Yes yes, if you logically argue something to be true whether anyone likes it or not, you’re arguing it because emotionally you want it to be true… - fallacy name: “Appeal to motive”. I’ve heard that before from a different poor thinker, despite the fact that I intentionally live my life exactly in line with how a “responsible” person would. Perhaps it is a pattern amongst Free Will advocates - to swipe back ad hominem out of petty vengeance when reason yet again fails them? More research is needed.
Look, you can hand-wave at the possibility that my expert identification of logical fallacies could one day fail, but until someone legitimately proves me to not be as smart as I know I am, I’ll chalk up that argument under “empty” alongside the others.
It may shock you to know that I fully accept my lack of mastery in some fields, and I prefer to take a backseat when someone shows superior knowledge on a topic out of a desire to learn. I actually want to be legitimately proven wrong by something I’ve not thought of before - THIS is why I argue. I want to advance my understanding of truth, and only argue more if I see even a shred of potential to better myself (or others) in this regard. So when I want out due to frustration, you can be sure that I’ve realised I’m not going to get anything from further discussion. You will notice by the different tone I am offering others when I am not yet absolutely sure if I am right - there is a reason you received that tone to begin with but no longer do. Believe it or not, I do actually prefer to be patient.
To clarify the first half of your closing sentence (the second half is more fallacious appealing to motive), self-identity is not better in terms of truth, but seems to have at least some value in terms of utility. In my stated interests of truth, this alone is why I argue against it. Even if we were arguing utility, self-identity would not be a clear winner if it was accepted that a discussion could be conducted without the layman use of subjects, grammatically. But I don’t know anyone philosophically advanced enough to try this with.
-----
# TASK DESCRIPTION
Rewrite the part of the appeal-to-motive post that starts with the words "Yes yes, if" and ends with "research is needed.", swapping "ad hominem" for "personal attacks".

[Saved entries]
-----
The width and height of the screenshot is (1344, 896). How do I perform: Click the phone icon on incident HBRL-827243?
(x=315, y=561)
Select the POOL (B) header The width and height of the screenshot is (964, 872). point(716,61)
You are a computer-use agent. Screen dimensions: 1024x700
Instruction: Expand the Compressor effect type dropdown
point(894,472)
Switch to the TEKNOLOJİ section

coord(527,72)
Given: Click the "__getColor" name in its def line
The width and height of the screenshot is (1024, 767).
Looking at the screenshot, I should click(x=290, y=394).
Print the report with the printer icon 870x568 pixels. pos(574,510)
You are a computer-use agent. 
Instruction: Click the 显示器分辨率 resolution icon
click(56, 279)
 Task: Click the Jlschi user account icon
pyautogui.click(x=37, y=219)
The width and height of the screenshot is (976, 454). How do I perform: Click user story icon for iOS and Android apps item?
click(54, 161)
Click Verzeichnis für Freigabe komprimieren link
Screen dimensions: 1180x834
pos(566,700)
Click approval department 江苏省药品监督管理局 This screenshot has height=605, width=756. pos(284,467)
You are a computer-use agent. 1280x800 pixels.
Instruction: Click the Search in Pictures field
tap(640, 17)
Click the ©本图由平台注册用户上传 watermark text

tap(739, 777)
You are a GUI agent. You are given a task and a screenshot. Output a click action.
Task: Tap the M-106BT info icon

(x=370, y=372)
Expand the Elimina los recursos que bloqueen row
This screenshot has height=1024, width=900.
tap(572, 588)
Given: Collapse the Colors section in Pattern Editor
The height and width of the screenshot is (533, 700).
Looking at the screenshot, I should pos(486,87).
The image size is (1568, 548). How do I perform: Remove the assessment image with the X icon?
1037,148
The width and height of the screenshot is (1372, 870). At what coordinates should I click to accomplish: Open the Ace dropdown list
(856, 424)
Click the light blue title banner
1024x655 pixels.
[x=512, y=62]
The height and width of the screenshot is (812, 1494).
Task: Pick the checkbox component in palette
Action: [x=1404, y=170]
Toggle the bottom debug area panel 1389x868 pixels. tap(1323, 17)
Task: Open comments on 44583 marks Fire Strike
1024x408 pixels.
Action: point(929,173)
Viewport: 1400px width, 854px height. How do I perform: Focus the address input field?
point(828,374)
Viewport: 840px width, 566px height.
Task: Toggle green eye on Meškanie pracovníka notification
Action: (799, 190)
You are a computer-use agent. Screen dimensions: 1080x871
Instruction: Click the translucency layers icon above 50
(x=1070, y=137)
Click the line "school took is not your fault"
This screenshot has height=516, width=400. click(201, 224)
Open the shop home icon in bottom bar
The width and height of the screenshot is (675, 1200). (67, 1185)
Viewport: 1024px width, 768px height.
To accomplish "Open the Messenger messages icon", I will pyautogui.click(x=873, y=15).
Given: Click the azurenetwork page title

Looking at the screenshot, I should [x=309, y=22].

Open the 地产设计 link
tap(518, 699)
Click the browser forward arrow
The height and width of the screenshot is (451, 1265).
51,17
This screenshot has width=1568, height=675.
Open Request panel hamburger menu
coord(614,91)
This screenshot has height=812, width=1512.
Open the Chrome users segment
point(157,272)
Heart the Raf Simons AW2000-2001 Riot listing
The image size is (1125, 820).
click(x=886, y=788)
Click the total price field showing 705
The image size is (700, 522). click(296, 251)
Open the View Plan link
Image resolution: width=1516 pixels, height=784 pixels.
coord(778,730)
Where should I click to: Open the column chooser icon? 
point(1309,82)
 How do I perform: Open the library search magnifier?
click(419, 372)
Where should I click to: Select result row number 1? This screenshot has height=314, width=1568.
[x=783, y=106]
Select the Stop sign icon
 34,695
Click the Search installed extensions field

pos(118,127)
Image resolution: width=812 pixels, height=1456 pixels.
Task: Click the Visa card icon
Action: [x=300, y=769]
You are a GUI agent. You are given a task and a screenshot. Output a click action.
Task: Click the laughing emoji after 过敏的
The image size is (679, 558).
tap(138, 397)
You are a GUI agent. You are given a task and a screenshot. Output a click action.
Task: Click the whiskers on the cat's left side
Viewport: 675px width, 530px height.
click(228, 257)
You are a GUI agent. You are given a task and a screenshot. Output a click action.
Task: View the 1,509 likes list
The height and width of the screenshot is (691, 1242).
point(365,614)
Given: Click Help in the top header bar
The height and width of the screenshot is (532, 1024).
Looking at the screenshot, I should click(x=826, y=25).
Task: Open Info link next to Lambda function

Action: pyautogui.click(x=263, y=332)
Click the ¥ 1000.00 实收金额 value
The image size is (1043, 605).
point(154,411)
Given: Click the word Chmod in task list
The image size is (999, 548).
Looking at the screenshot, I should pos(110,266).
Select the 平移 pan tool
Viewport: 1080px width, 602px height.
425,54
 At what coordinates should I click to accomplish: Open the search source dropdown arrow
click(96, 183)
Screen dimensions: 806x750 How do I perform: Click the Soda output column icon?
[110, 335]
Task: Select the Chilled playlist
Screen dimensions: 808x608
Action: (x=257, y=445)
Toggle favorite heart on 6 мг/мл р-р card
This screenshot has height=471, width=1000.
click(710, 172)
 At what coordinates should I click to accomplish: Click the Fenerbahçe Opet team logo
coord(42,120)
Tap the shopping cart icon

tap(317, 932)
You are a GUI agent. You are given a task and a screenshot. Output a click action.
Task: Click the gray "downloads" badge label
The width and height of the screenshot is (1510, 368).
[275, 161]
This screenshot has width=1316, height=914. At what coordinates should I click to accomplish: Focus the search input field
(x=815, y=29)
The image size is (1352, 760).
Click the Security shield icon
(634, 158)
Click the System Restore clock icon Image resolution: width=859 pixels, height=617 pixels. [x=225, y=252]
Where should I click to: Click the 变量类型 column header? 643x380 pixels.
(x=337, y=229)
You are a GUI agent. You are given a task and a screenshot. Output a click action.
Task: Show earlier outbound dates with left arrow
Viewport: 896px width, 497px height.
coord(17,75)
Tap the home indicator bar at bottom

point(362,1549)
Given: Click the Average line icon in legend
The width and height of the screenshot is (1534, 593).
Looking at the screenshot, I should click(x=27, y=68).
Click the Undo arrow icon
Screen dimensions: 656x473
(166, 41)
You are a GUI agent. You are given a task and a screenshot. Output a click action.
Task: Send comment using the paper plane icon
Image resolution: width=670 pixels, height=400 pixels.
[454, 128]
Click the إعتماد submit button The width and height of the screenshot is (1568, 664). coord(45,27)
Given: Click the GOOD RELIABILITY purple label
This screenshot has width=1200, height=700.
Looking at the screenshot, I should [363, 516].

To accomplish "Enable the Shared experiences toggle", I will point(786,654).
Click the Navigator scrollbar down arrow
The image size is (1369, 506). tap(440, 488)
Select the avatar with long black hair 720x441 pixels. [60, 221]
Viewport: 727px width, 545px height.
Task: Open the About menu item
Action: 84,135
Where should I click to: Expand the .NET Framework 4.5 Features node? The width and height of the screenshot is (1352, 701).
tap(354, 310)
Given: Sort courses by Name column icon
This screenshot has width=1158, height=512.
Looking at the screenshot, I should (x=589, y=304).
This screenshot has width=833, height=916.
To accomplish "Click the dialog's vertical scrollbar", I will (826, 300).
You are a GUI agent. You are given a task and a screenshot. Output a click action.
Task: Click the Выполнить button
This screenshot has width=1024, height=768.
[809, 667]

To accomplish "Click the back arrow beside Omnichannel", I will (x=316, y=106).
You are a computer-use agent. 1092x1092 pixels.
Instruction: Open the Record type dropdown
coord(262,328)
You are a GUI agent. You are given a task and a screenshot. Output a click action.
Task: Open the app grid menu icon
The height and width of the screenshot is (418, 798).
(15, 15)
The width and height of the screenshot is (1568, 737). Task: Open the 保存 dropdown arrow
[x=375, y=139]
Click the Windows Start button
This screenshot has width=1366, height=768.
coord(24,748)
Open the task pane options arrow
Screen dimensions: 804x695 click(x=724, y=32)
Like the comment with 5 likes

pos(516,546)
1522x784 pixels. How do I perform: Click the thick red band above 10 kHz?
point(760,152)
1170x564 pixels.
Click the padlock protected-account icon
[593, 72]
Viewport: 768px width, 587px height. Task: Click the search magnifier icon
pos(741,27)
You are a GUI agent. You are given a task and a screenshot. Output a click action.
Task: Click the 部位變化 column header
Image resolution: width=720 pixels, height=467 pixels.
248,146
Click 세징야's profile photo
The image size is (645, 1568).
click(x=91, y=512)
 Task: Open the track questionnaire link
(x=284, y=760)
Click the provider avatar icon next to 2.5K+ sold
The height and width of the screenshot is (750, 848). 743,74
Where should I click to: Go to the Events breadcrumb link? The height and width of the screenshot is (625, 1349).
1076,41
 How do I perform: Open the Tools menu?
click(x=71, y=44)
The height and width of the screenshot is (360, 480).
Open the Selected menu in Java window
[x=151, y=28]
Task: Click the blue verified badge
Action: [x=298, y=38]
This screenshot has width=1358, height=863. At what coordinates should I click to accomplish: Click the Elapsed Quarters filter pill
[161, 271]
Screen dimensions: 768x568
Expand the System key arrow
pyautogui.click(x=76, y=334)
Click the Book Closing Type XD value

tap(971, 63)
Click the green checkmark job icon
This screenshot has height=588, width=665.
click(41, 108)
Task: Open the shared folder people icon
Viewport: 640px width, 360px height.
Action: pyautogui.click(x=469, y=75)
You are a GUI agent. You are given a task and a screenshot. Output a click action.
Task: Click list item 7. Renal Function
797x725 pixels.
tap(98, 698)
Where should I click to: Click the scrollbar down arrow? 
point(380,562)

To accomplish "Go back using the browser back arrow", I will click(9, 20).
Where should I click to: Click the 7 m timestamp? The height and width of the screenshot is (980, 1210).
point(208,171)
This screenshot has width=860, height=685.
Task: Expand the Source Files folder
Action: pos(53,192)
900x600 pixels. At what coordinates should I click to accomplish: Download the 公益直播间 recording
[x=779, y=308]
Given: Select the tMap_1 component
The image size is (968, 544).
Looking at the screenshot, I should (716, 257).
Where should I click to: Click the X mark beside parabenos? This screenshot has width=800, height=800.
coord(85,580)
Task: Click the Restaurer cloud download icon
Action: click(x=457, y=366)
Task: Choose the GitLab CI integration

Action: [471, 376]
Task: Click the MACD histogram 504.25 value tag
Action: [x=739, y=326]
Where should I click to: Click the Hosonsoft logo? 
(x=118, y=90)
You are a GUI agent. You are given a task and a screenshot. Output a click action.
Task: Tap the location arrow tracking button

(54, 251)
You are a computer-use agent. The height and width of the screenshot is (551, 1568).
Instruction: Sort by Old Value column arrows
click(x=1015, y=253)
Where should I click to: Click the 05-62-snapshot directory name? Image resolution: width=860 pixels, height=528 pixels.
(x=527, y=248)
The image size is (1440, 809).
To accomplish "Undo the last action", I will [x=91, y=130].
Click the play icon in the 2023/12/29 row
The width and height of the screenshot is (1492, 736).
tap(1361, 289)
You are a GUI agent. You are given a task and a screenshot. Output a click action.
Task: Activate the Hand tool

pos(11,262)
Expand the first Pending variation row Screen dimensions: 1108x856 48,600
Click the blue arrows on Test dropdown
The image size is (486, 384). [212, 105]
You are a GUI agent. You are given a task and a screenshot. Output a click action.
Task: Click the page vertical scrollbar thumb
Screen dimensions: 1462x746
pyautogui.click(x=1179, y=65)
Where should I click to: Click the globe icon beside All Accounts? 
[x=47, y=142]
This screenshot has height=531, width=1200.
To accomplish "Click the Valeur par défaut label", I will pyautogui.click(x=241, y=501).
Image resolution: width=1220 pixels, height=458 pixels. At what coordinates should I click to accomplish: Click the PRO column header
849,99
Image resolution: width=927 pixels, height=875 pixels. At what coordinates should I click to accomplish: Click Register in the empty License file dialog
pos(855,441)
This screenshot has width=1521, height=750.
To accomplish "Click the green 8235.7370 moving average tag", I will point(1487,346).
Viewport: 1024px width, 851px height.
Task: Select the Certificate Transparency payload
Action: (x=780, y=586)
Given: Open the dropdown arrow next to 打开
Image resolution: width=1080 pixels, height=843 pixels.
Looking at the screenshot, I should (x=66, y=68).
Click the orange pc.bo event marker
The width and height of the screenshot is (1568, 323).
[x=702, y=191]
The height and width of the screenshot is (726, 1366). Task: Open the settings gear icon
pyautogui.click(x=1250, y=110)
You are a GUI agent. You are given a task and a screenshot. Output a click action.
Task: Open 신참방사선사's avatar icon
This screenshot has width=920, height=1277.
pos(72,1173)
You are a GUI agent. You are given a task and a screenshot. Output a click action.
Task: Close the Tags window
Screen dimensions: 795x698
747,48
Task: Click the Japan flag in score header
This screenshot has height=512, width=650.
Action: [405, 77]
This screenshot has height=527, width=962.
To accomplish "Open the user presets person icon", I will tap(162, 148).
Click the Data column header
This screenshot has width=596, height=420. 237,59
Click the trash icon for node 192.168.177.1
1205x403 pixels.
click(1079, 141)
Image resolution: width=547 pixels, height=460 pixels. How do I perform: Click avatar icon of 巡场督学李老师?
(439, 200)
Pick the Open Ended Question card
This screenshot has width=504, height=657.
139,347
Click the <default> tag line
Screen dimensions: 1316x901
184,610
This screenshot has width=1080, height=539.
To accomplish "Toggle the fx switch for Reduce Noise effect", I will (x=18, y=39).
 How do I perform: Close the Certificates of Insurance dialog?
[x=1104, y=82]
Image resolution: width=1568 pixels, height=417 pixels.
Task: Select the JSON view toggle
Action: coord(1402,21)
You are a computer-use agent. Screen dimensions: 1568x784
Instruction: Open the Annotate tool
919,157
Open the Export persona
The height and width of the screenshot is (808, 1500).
-----
# OUTPUT
Yes yes, if you logically argue something to be true whether anyone likes it or not, you’re arguing it because emotionally you want it to be true… - fallacy name: “Appeal to motive”. I’ve heard that before from a different poor thinker, despite the fact that I intentionally live my life exactly in line with how a “responsible” person would. Perhaps it is a pattern amongst Free Will advocates - to swipe back personal attacks out of petty vengeance when reason yet again fails them? More research is needed.